FILE - A line of asylum seekers who said they were from Haiti wait to enter into Canada from Roxham Road in Champlain, New York, Aug. 7, 2017.

As the White House works to cut back immigration, asylum seekers are the latest group caught in the crackdown. The Trump administration released enforcement priorities last week that included tightening standards in the U.S. asylum system.

While President Donald Trump's immigration policies do not specify what action will be taken, the administration seems to be working to speed up deportation proceedings for asylum petitioners.

The U.S. offers asylum — or protection — to people who are forced to flee their own countries because of persecution due to "race, religion, nationality, membership in a particular social group or political opinion."

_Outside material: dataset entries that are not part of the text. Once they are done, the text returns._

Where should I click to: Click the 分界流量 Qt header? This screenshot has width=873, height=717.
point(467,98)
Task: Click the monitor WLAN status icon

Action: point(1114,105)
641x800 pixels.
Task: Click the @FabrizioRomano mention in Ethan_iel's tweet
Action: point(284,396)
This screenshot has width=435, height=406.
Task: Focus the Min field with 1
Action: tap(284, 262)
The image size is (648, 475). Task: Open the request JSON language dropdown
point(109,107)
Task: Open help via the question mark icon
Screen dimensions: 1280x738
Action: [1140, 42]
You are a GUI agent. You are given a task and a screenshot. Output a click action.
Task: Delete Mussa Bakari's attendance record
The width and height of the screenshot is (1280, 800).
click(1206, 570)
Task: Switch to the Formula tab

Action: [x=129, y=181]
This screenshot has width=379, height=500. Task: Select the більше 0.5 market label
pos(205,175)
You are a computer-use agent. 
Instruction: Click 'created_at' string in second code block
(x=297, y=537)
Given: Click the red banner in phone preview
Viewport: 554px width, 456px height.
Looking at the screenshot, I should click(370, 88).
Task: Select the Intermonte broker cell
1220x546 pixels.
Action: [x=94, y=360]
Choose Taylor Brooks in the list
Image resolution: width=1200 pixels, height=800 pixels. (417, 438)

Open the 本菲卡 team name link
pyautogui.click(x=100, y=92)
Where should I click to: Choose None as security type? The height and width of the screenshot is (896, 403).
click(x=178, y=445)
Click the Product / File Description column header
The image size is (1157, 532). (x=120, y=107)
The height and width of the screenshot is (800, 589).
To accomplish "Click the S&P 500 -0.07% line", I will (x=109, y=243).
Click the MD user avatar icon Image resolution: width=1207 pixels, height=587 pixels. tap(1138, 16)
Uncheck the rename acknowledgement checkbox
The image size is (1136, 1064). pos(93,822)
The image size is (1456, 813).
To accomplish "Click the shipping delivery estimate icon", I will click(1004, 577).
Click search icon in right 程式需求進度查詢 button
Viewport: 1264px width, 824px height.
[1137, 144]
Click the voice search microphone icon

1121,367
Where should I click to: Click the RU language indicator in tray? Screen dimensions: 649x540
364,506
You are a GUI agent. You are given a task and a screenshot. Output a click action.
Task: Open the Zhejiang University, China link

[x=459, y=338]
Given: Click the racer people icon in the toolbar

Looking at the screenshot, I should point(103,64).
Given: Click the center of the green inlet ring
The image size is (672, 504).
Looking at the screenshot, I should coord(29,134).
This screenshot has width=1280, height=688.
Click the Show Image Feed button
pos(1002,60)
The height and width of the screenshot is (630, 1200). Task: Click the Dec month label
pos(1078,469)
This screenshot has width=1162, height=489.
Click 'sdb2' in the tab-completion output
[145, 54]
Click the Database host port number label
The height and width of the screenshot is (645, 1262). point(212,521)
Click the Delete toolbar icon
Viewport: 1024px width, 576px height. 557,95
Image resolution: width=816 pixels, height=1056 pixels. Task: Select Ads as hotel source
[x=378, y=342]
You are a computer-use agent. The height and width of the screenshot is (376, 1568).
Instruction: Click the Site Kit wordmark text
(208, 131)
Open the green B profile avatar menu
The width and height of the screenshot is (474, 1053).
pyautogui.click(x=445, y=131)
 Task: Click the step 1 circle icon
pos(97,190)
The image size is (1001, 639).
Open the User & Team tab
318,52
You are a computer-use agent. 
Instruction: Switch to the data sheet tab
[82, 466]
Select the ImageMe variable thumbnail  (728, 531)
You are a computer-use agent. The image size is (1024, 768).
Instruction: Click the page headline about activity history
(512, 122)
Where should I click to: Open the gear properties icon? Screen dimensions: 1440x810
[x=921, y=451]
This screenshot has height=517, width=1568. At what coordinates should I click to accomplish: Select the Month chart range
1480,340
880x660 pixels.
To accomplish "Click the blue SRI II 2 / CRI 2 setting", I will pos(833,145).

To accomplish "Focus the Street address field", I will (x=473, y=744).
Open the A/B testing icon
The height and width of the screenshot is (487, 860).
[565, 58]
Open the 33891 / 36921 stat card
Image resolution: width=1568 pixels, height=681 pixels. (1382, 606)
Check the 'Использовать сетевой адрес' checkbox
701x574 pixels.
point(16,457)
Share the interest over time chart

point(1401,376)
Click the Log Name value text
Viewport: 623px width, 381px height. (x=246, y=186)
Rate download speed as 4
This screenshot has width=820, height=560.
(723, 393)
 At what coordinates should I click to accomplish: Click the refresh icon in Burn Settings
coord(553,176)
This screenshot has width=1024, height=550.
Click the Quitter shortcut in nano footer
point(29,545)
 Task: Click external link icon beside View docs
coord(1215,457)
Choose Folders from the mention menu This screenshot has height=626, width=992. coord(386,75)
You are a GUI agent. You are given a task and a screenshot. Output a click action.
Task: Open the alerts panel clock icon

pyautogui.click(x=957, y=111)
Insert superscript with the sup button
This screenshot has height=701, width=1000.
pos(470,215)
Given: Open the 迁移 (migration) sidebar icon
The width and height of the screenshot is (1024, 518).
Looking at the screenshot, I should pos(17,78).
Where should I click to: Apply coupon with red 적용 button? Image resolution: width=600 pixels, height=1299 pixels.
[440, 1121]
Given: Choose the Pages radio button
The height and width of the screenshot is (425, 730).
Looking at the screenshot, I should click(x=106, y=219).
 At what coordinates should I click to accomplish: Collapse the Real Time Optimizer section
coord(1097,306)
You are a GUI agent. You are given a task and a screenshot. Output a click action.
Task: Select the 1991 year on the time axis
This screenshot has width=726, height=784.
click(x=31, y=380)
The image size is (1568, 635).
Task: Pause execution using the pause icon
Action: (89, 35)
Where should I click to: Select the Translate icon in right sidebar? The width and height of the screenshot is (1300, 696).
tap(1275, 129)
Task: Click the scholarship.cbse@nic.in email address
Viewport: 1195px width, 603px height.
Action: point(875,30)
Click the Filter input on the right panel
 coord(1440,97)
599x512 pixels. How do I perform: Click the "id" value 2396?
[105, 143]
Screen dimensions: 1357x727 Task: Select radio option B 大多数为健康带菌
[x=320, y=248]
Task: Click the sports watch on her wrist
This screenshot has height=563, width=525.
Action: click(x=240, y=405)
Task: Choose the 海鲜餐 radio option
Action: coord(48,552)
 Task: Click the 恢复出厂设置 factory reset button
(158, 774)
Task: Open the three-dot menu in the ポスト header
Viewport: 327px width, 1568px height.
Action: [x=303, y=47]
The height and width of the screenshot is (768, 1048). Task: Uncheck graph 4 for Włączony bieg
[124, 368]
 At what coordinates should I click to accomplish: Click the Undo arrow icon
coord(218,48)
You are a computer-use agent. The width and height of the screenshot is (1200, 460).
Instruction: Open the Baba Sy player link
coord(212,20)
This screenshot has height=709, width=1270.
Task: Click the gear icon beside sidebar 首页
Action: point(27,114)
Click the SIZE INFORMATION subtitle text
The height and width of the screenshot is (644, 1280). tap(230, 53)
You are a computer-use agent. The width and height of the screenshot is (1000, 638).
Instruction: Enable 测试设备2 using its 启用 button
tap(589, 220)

U.S. Attorney General Jeff Sessions said Thursday in a speech to the Justice Department's Executive Office for Immigration Review (EOIR) that the current asylum system is "subject to rampant abuse and fraud" and he called for tighter rules for people seeking asylum in the United States.

Sessions said current policies allow applicants to take advantage of a "broken" court system that is backlogged by about 600,000 cases nationwide, although not all of them are asylum cases.

FILE - U.S. Attorney General Jeff Sessions, speaks at a news conference at the Justice Department in Washington, Aug. 4, 2017.
FILE - U.S. Attorney General Jeff Sessions, speaks at a news conference at the Justice Department in Washington, Aug. 4, 2017.

"That is why I am here today. We have a crisis at our borders and we intend to fix it. A great nation cannot allow this disgrace any longer," Sessions told the audience, which included immigration judges.

Tightening standards

A Department of Homeland Security (DHS) memo, obtained by CNN, would clear the way for immigration judges to take away legal protections offered to unaccompanied minors by making it harder for them to claim asylum if they are reunited with a parent in the U.S., or if they turn 18 during the proceedings.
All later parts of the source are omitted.